(Extracted records)
********

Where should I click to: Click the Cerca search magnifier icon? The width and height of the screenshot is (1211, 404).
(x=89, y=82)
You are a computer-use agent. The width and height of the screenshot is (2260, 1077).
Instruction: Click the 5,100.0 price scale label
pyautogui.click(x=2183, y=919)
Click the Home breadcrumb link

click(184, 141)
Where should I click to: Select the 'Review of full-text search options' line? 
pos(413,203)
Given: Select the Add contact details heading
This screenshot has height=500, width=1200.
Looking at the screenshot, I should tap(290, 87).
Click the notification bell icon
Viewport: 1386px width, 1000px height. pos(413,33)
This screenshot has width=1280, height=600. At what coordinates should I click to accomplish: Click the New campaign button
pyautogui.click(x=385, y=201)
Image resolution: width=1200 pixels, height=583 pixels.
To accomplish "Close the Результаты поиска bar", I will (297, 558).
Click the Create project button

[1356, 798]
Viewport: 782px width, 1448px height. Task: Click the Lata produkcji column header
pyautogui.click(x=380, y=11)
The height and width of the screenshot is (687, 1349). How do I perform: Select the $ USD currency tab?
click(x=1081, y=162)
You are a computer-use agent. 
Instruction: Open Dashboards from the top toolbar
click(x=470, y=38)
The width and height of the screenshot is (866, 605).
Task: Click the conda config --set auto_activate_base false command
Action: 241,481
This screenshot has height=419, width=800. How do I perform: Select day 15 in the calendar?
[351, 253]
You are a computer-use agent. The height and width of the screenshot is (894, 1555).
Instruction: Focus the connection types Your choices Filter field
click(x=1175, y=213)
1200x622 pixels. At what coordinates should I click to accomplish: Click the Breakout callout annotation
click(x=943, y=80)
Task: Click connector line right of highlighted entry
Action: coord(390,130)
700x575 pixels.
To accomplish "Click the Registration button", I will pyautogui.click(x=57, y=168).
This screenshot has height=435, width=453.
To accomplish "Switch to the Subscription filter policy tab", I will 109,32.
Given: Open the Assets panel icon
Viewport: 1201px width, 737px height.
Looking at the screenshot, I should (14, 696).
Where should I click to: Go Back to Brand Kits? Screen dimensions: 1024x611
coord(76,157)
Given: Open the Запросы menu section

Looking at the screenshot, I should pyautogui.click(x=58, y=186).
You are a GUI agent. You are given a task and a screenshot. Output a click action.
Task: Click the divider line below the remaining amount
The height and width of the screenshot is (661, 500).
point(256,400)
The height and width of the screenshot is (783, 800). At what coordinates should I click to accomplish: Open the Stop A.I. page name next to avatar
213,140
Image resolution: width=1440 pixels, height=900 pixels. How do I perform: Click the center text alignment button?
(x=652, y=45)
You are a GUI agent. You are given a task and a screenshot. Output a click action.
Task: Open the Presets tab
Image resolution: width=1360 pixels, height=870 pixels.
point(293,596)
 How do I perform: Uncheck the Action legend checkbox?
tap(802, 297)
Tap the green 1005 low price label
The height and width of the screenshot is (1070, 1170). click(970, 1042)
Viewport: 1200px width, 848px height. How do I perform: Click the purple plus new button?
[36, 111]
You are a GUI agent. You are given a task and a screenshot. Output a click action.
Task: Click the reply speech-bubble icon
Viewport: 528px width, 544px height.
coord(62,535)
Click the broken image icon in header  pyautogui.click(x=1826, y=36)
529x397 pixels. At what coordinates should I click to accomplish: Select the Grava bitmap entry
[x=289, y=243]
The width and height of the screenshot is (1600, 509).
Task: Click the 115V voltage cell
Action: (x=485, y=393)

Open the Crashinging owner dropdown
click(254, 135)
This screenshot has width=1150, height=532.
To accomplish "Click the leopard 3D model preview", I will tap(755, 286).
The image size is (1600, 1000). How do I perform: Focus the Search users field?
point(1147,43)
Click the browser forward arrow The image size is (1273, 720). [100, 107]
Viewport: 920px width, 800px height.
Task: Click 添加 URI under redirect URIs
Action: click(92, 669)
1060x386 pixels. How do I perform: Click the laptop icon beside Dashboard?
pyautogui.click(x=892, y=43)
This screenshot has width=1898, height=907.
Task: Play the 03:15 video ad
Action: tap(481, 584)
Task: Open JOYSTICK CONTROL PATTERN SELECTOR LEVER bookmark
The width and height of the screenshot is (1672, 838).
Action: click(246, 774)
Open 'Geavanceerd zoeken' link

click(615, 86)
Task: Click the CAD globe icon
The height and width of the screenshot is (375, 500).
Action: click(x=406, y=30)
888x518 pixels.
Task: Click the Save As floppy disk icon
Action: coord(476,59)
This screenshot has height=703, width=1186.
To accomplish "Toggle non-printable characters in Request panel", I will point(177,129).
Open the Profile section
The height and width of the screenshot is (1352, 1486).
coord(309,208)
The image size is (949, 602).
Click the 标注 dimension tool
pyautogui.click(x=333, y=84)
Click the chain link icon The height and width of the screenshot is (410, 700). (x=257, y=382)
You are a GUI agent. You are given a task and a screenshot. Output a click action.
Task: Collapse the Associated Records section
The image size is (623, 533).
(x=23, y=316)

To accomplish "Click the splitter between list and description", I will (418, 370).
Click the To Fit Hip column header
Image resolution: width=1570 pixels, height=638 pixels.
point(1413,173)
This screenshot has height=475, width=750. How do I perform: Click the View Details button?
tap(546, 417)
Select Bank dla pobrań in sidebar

********

**Exercise goal**
In full and without alteration, copy the entries.

**Answer space**
Where should I click to: Click the Cerca search magnifier icon? The width and height of the screenshot is (1211, 404).
(x=89, y=82)
You are a computer-use agent. The width and height of the screenshot is (2260, 1077).
Instruction: Click the 5,100.0 price scale label
pyautogui.click(x=2183, y=919)
Click the Home breadcrumb link

click(184, 141)
Where should I click to: Select the 'Review of full-text search options' line? 
pos(413,203)
Given: Select the Add contact details heading
This screenshot has height=500, width=1200.
Looking at the screenshot, I should tap(290, 87).
Click the notification bell icon
Viewport: 1386px width, 1000px height. pos(413,33)
This screenshot has width=1280, height=600. At what coordinates should I click to accomplish: Click the New campaign button
pyautogui.click(x=385, y=201)
Image resolution: width=1200 pixels, height=583 pixels.
To accomplish "Close the Результаты поиска bar", I will (297, 558).
Click the Create project button

[1356, 798]
Viewport: 782px width, 1448px height. Task: Click the Lata produkcji column header
pyautogui.click(x=380, y=11)
The height and width of the screenshot is (687, 1349). How do I perform: Select the $ USD currency tab?
click(x=1081, y=162)
You are a computer-use agent. 
Instruction: Open Dashboards from the top toolbar
click(x=470, y=38)
The width and height of the screenshot is (866, 605).
Task: Click the conda config --set auto_activate_base false command
Action: 241,481
This screenshot has height=419, width=800. How do I perform: Select day 15 in the calendar?
[351, 253]
You are a computer-use agent. The height and width of the screenshot is (894, 1555).
Instruction: Focus the connection types Your choices Filter field
click(x=1175, y=213)
1200x622 pixels. At what coordinates should I click to accomplish: Click the Breakout callout annotation
click(x=943, y=80)
Task: Click connector line right of highlighted entry
Action: coord(390,130)
700x575 pixels.
To accomplish "Click the Registration button", I will pyautogui.click(x=57, y=168).
This screenshot has height=435, width=453.
To accomplish "Switch to the Subscription filter policy tab", I will 109,32.
Given: Open the Assets panel icon
Viewport: 1201px width, 737px height.
Looking at the screenshot, I should (14, 696).
Where should I click to: Go Back to Brand Kits? Screen dimensions: 1024x611
coord(76,157)
Given: Open the Запросы menu section

Looking at the screenshot, I should pyautogui.click(x=58, y=186).
You are a GUI agent. You are given a task and a screenshot. Output a click action.
Task: Click the divider line below the remaining amount
The height and width of the screenshot is (661, 500).
point(256,400)
The height and width of the screenshot is (783, 800). At what coordinates should I click to accomplish: Open the Stop A.I. page name next to avatar
213,140
Image resolution: width=1440 pixels, height=900 pixels. How do I perform: Click the center text alignment button?
(x=652, y=45)
You are a GUI agent. You are given a task and a screenshot. Output a click action.
Task: Open the Presets tab
Image resolution: width=1360 pixels, height=870 pixels.
point(293,596)
 How do I perform: Uncheck the Action legend checkbox?
tap(802, 297)
Tap the green 1005 low price label
The height and width of the screenshot is (1070, 1170). click(970, 1042)
Viewport: 1200px width, 848px height. How do I perform: Click the purple plus new button?
[36, 111]
You are a GUI agent. You are given a task and a screenshot. Output a click action.
Task: Click the reply speech-bubble icon
Viewport: 528px width, 544px height.
coord(62,535)
Click the broken image icon in header  pyautogui.click(x=1826, y=36)
529x397 pixels. At what coordinates should I click to accomplish: Select the Grava bitmap entry
[x=289, y=243]
The width and height of the screenshot is (1600, 509).
Task: Click the 115V voltage cell
Action: (x=485, y=393)

Open the Crashinging owner dropdown
click(254, 135)
This screenshot has width=1150, height=532.
To accomplish "Click the leopard 3D model preview", I will tap(755, 286).
The image size is (1600, 1000). How do I perform: Focus the Search users field?
point(1147,43)
Click the browser forward arrow The image size is (1273, 720). [100, 107]
Viewport: 920px width, 800px height.
Task: Click 添加 URI under redirect URIs
Action: click(92, 669)
1060x386 pixels. How do I perform: Click the laptop icon beside Dashboard?
pyautogui.click(x=892, y=43)
This screenshot has width=1898, height=907.
Task: Play the 03:15 video ad
Action: tap(481, 584)
Task: Open JOYSTICK CONTROL PATTERN SELECTOR LEVER bookmark
The width and height of the screenshot is (1672, 838).
Action: click(246, 774)
Open 'Geavanceerd zoeken' link

click(615, 86)
Task: Click the CAD globe icon
The height and width of the screenshot is (375, 500).
Action: click(x=406, y=30)
888x518 pixels.
Task: Click the Save As floppy disk icon
Action: coord(476,59)
This screenshot has height=703, width=1186.
To accomplish "Toggle non-printable characters in Request panel", I will point(177,129).
Open the Profile section
The height and width of the screenshot is (1352, 1486).
coord(309,208)
The image size is (949, 602).
Click the 标注 dimension tool
pyautogui.click(x=333, y=84)
Click the chain link icon The height and width of the screenshot is (410, 700). (x=257, y=382)
You are a GUI agent. You are given a task and a screenshot. Output a click action.
Task: Collapse the Associated Records section
The image size is (623, 533).
(x=23, y=316)

To accomplish "Click the splitter between list and description", I will (418, 370).
Click the To Fit Hip column header
Image resolution: width=1570 pixels, height=638 pixels.
point(1413,173)
This screenshot has height=475, width=750. How do I perform: Click the View Details button?
tap(546, 417)
Select Bank dla pobrań in sidebar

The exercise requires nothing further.